Un piccolo intervento di manutenzione che va oltre il semplice ripristino di strutture esistenti e diventa un’azione concreta di tutela del capitale naturale della costa. AnconAmbiente ha completato il ripristino della delimitazione dell’area dunale di Collemarino, ricollocando i paletti e le funi che proteggono il tratto centrale della duna in formazione. L’intervento segue la reinstallazione della bacheca informativa, recentemente vandalizzata, effettuata dal Circolo Naturalistico Il Pungitopo, nell’ambito della consolidata collaborazione con il Comune di Ancona per la salvaguardia degli ecosistemi costieri.
La piccola duna di Collemarino rappresenta un patrimonio ambientale di particolare interesse. Formatasi spontaneamente nel tempo, ospita specie vegetali tipiche degli ambienti sabbiosi e costituisce un presidio naturale contro l’erosione costiera, contribuendo alla stabilità dell’arenile e alla conservazione della biodiversità.
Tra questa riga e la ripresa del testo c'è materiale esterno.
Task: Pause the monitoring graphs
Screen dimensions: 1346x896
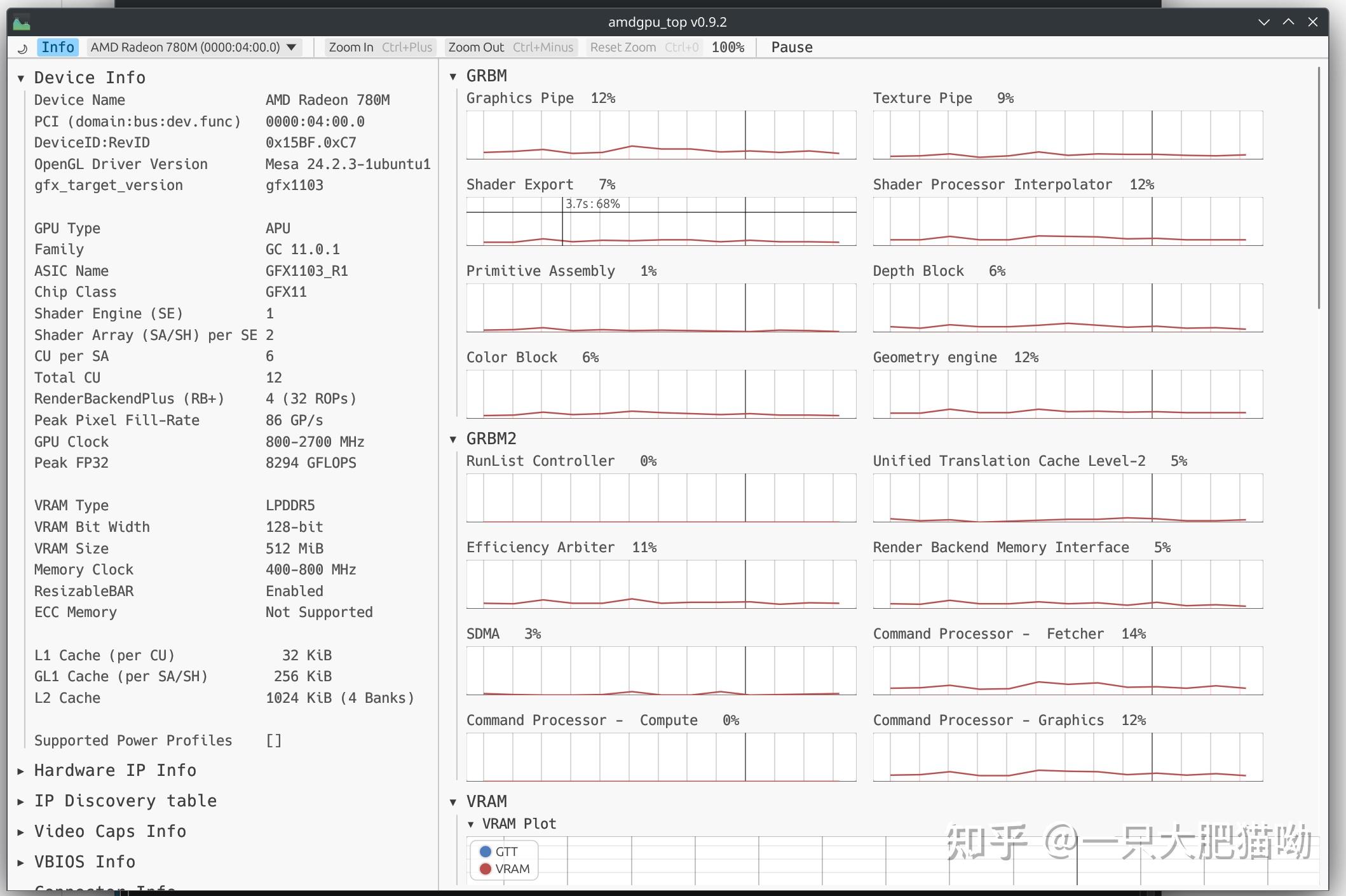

La delimitazione fisica dell’area non ha soltanto una funzione di protezione dal calpestio. È uno strumento di gestione del territorio che permette ai processi naturali di proseguire senza interferenze, favorendo lo sviluppo della vegetazione dunale e dei servizi ecosistemici che questi habitat sono in grado di offrire alla collettività. In questa prospettiva, l’intervento realizzato da AnconAmbiente assume un valore che supera la piccola manutenzione. Investire nella conservazione degli ecosistemi costieri significa infatti contribuire alla resilienza del territorio, alla qualità ambientale del litorale e alla valorizzazione di un patrimonio naturale che rappresenta un elemento strategico per lo sviluppo sostenibile della città.
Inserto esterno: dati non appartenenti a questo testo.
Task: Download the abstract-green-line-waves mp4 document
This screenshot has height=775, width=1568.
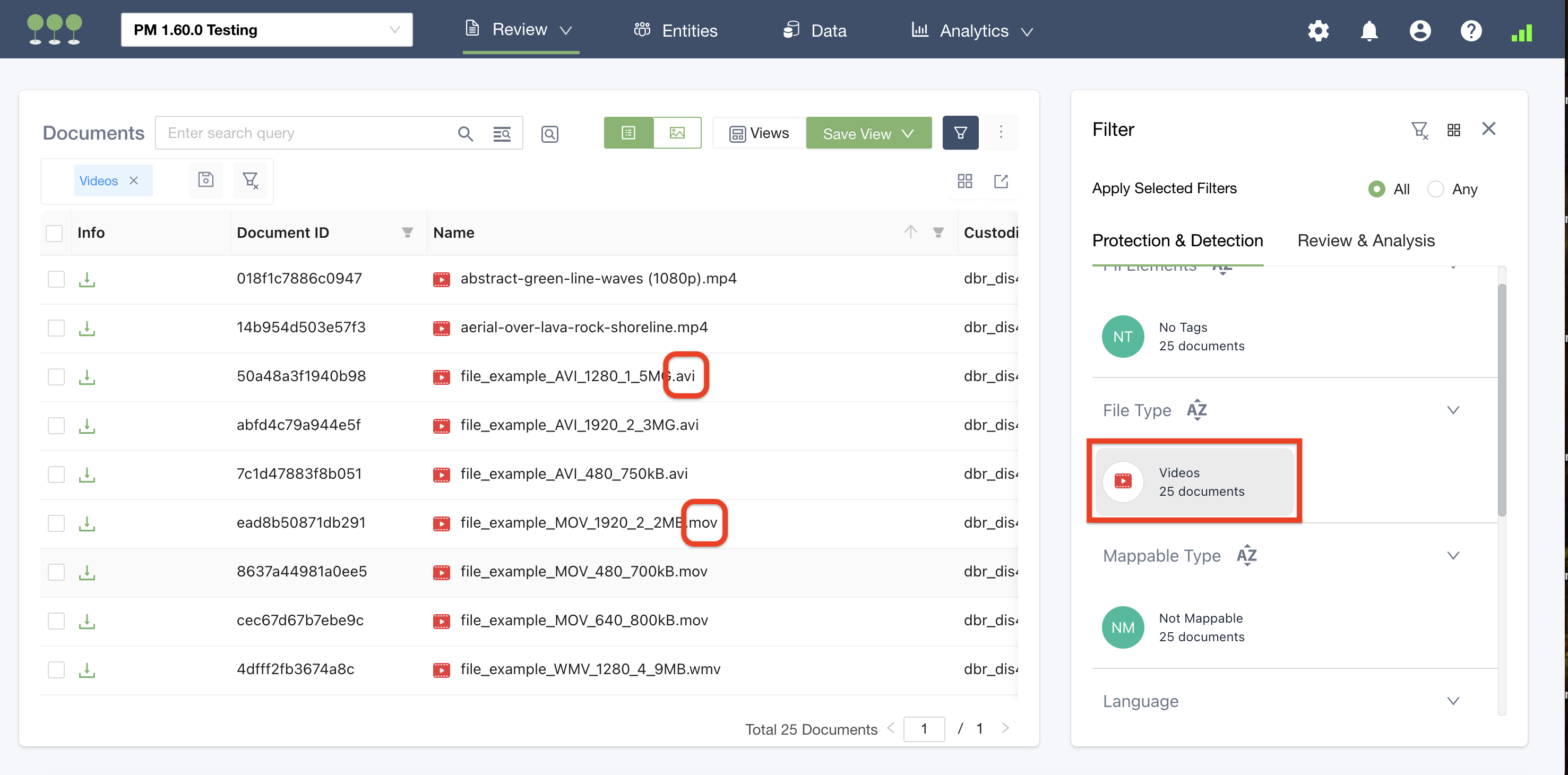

La bacheca informativa, nuovamente fruibile grazie al lavoro del Circolo Il Pungitopo dopo gli atti vandalici subiti, continua inoltre a svolgere un’importante funzione educativa, accompagnando cittadini e visitatori alla scoperta della flora dunale e del ruolo che questi habitat svolgono nella difesa naturale della costa.
L’intervento conferma l’impegno di AnconAmbiente nella cura dei beni ambientali cittadini attraverso una collaborazione virtuosa con il Comune di Ancona e con il mondo del volontariato, dimostrando come la gestione dei servizi ambientali possa tradursi anche nella tutela del capitale naturale e nella promozione dei principi della green e della blue economy. Proteggere una duna significa, infatti, preservare un’infrastruttura naturale capace di produrre valore ambientale, paesaggistico e sociale, investendo oggi nella resilienza della costa e nella qualità del territorio che verrà consegnato alle future generazioni.